Сразу же после возвращения из-за границы Петр возобновил прерванную работу. Находясь в Петербурге, он познакомился с переведенными на русский язык регламентами центральных учреждений Дании, Швеции и других государств. Накануне отъезда в Москву в декабре 1717 г. царь составил ряд указов, поставивших дело организации коллегий на практические рельсы: он определил число коллегий, назначил в каждую из них президентов и вице-президентов и установил срок, когда новые учреждения должны были приступить к работе. Срок был жестким — «з будущего года», т. е. с 1718 г.
Но прошло полгода, и царю пришлось не без горечи отметить безрадостный факт: возвратившись в марте в столицу из Москвы, он обнаружил, что «в некоторых немного, а в иных — ничего» не сделано. Последовал указ, требовавший от президентов более энергичных действий.
Настойчивость царя не принесла ожидаемых плодов — дело подвигалось настолько медленно, что истек и 1718 г., а коллегии не приступили к работе.
Почему Петр проявлял столь пристальное внимание к организации новых учреждений, какими соображениями он руководствовался, когда требовал от соратников большего усердия в создании коллегий?
Царь, как и его ученые современники из стран Западной Европы, исходил из мысли, что все беды в обществе проистекали не от несправедливо устроенной его социальной структуры, а от несовершенной структуры государственного аппарата. Стоило его организовать на разумных началах, как все изменится к лучшему и в стране наступит время всеобщего благоденствия.
Послушаем, какой совет Петру на этот счет давал крупный немецкий ученый Лейбниц: «Опыт достаточно показал, что государство можно привести в цветущее состояние только посредством учреждения хороших коллегий, ибо как в часах одно колесо приводится в движение другим, так и в великой государственной машине одна коллегия должна приводить в движение другую, и если все устроено с точною соразмерностью и гармонией, то стрелка жизни непременно будет показывать стране счастливые часы».

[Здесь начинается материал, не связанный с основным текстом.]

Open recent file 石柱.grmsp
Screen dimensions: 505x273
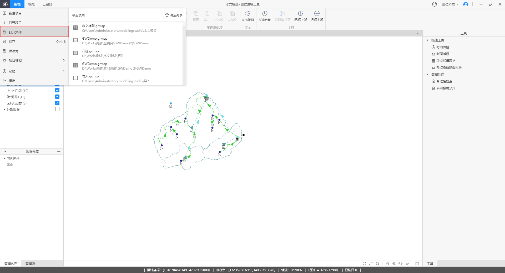point(90,51)
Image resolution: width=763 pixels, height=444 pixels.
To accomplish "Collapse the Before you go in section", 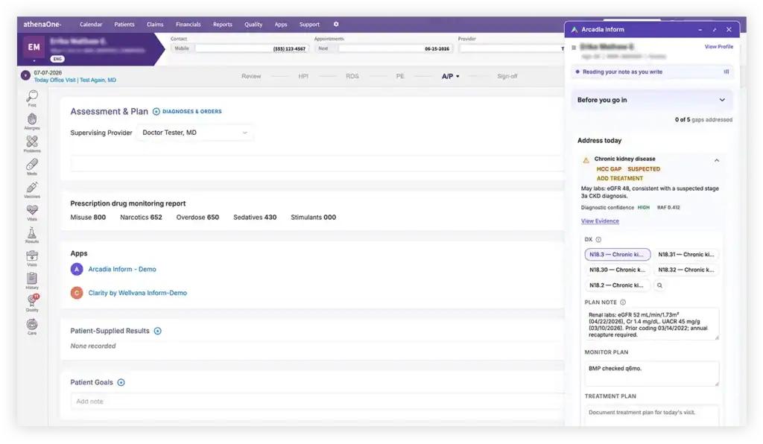I will 722,100.
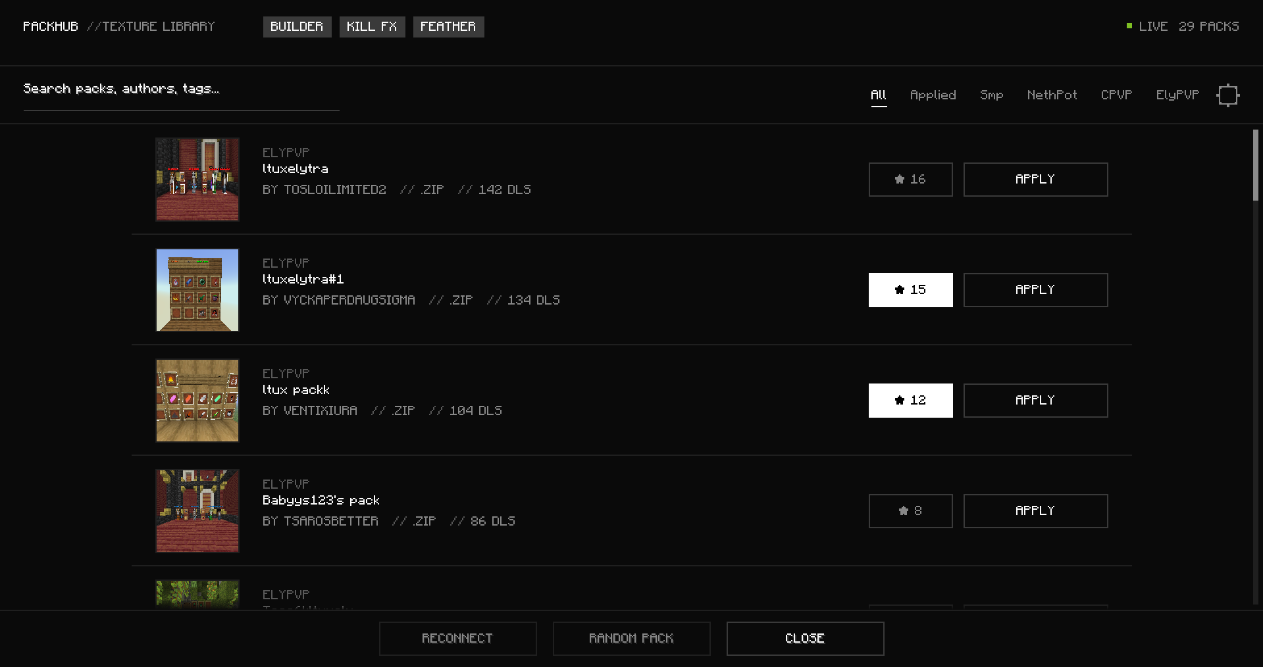Open the ltux packk thumbnail

tap(197, 401)
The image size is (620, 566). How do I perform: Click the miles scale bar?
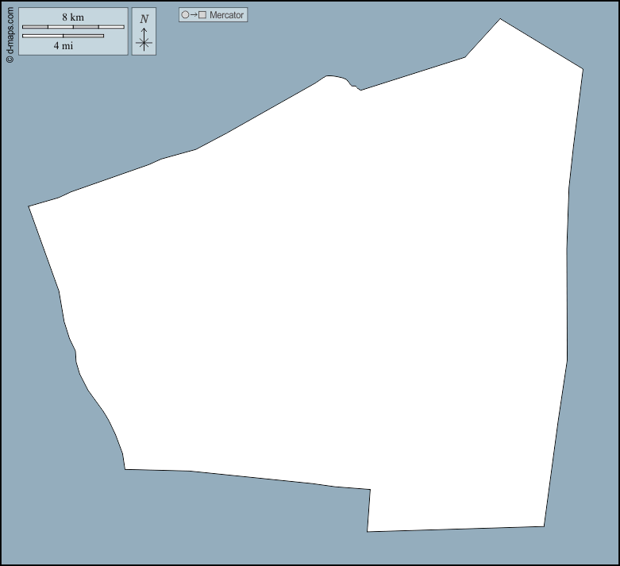point(63,36)
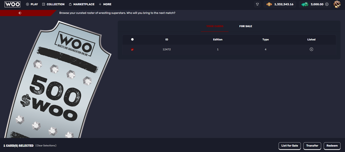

Петр полагал, что ради «счастливых часов» стоило потрудиться, не жалея сил, и, уверовав в эту идею, убеждал всех, что коллегии вводятся «ради порядочного управления» государственными делами, «поправления полезной юстиции и полиции», содержания «в добром состоянии» сухопутных и военно-морских сил, «умножения и приращения коммерции, рудокопных заводов и мани-фактур».